■ Aufgabenbeschreibung:
Kopiere alle folgenden Zeilen wortgetreu und lass dabei die Bilder weg.

----- Zeilen -----

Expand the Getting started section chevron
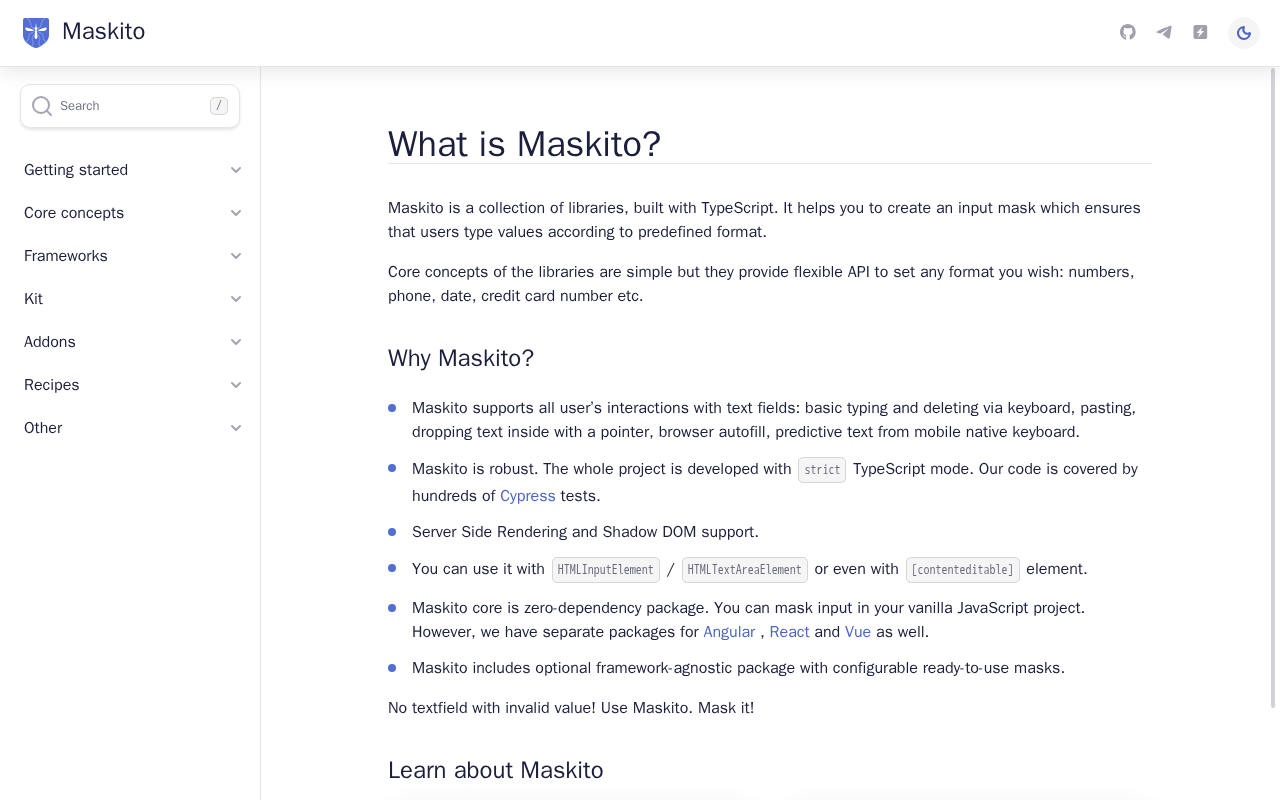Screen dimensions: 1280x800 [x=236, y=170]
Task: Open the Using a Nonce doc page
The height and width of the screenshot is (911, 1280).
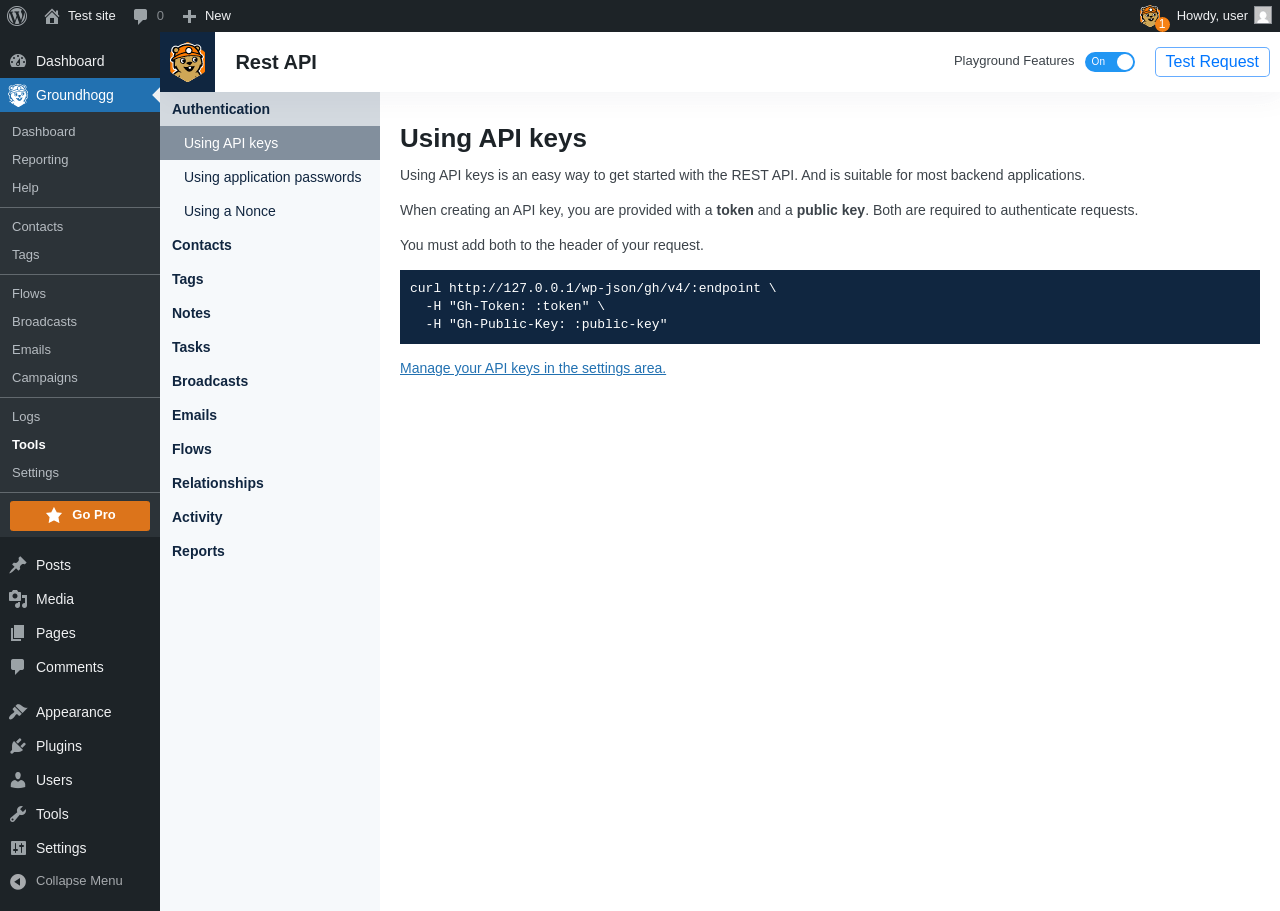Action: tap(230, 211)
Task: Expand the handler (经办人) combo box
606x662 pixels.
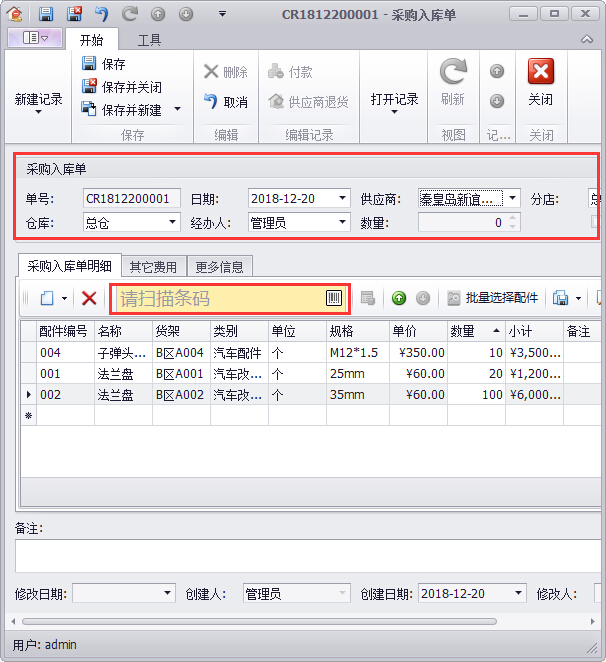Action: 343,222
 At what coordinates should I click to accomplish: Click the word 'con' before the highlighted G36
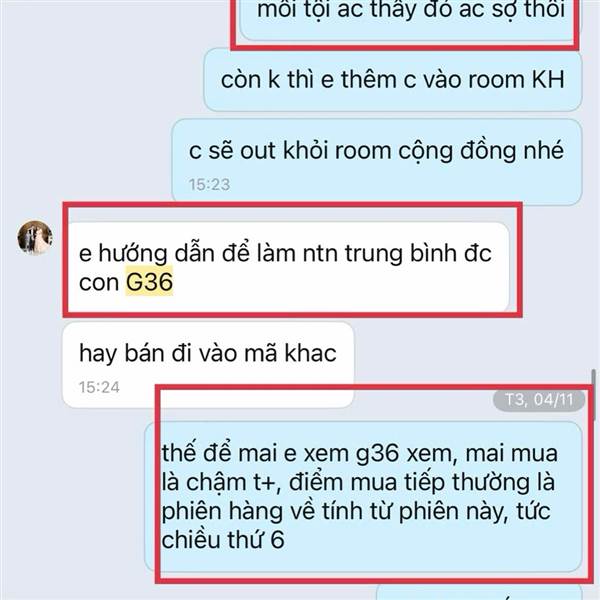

-----

■ Antwort:
Expand the Getting started section chevron
Screen dimensions: 1280x800 [x=236, y=170]
Task: Open the Using a Nonce doc page
The height and width of the screenshot is (911, 1280).
Action: tap(230, 211)
Task: Expand the handler (经办人) combo box
606x662 pixels.
Action: 343,222
 At what coordinates should I click to accomplish: Click the word 'con' before the highlighted G36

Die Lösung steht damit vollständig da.